Di antara kitab Imam Al-Ghozali yang sering dijadikan referensi oleh umat Islam utamanya kalangan NU adalah kitab Faishalut Tafriqah bainal Islam waz Zindiqah, dalam kitab tersebut Al-Ghozali menjelaskan secara panjang lebar terkait kesalahan-kesalahan dalam klaim Kaifir terhadap suatu golongan. Kitab yang dikarang setelah karya monumentalnya, Ihya Ulumiddin, dan sebelum menulis kitab ragam cara berpikir tentang aqidah, yaitu: al-Munqidz minadl Dholal.

Sebab ditulisnya kitab Faishalut Tafriqah bainal Islam waz Zindiqah adalah bahwa suatu saat teman imam Al-Ghazali mendengar lawan Al-Ghazali dalam ilmu kalam mengatakan imam Ghozali kafir dan sesat, penyebab dari tuduhan tersebut tidak lain kecuali iri dan hasud pada beliau. Akhirnya teman Imam Al-Ghazali menyampaikan tuduhan tersebut kepadanya.

Dengan kejadian tersebut Al-Ghozali merasa sangat perihatin, serta merasa mempunyai tanggungjawab untuk meluruskan kesalahan-kesalahan dalam gampangnya klaim kafir kepada orang lain yang tidak sepaham dengannya.

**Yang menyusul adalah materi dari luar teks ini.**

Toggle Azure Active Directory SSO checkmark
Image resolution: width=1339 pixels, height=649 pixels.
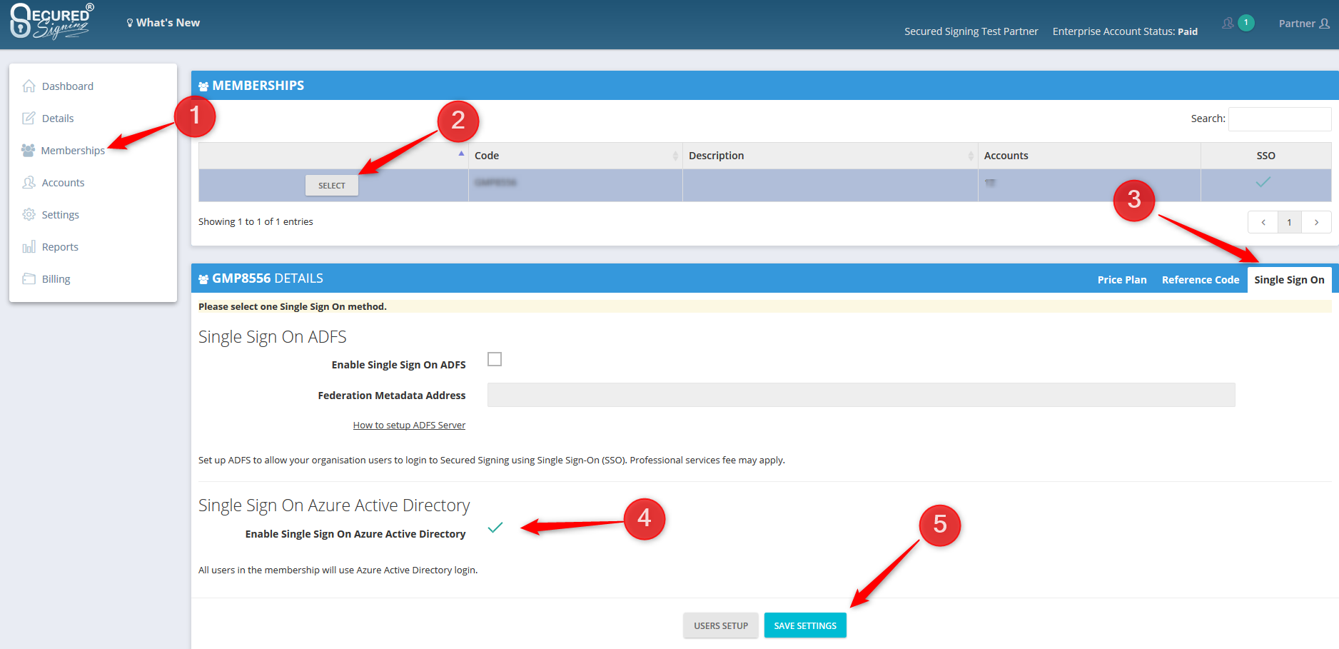pyautogui.click(x=495, y=528)
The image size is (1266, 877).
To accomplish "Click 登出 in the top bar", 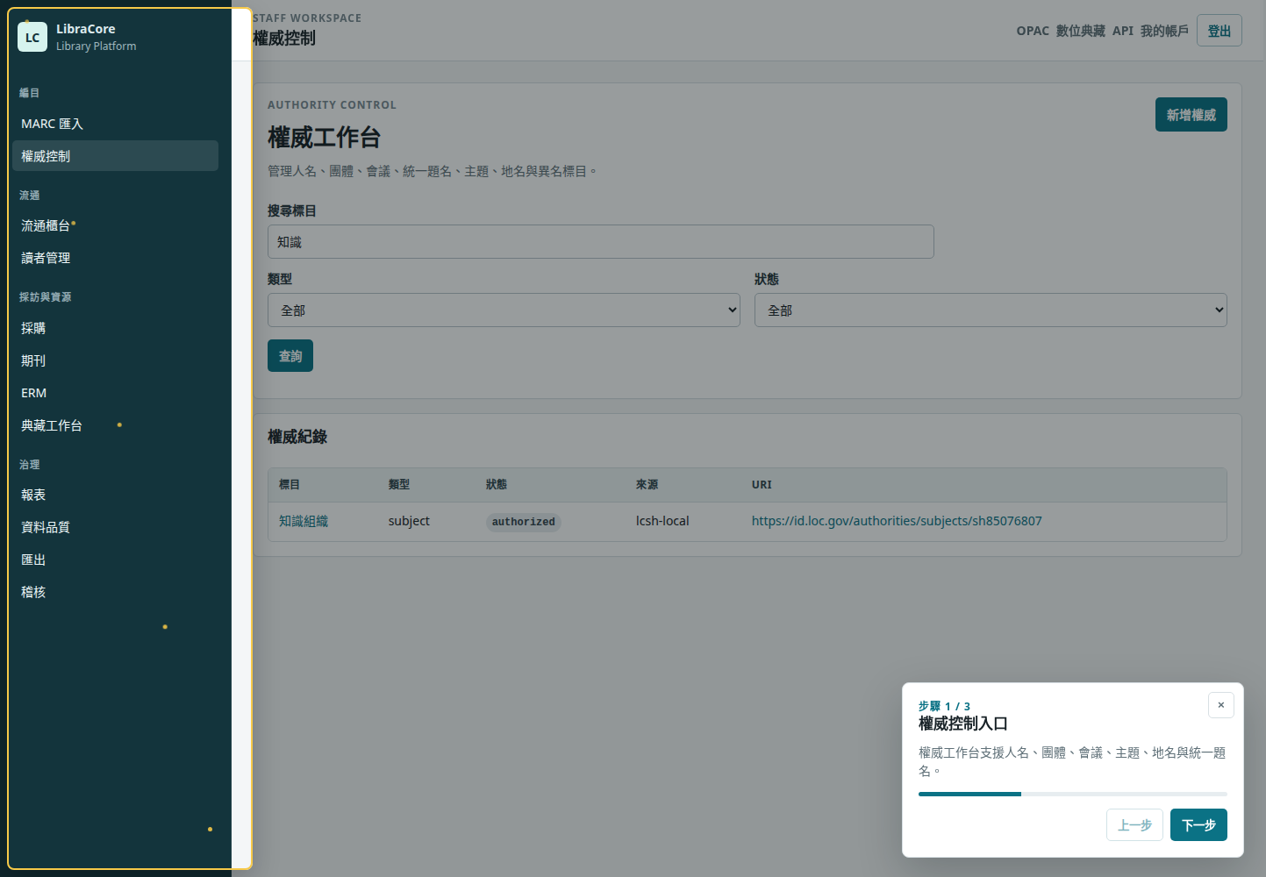I will click(x=1219, y=31).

Oleh sebab itulah, Imam Al-Ghozali menulis kitab kitab Faishalut Tafriqah bainal Islam waz Zindiqah.

Fenomena Klaim Kafir

Imam Al-Ghazali (1058 M– 1111 M) dalam pengantar kitab Faishalut Tafriqah bainal Islam waz Zindiqah mengungkap keresahannya perihal klaim kafir pada umat Islam. Cendikiawan Muslim saat itu salah dalam mengategorikan mana masalah pokok keyakinan (aqidah), dan mana cabang dari keyakinan.

Menurutnya, betapa banyak perdebatan antara tokoh muslim namun minim dalam memberikan kontribusi untuk meyakinkan umat Islam pada kebenaran. Sedangkan umat islam dilanda berbagai fitnah tentang aqidah. Dan banyaknya para pendakwah yang menganggap dirinya ada pada kebenaran, namun nyatanya ada dalam kesalahan, bahkan orang-orang yang mengajak terhadap persatuan dalam bingkai keislaman acap kali diacuhkan dan dijauhkan. Umat Islam menjadi bingung tanpa tahu kebenaran, semua nasihat para ulama menjadi boomerang bagi mereka, bahkan sama sekali tidak dianggap kebenarannya. Padahal, pemicu terjadinya masalah tersebut disebabkan masalah kecil yang dibesar-besarkan.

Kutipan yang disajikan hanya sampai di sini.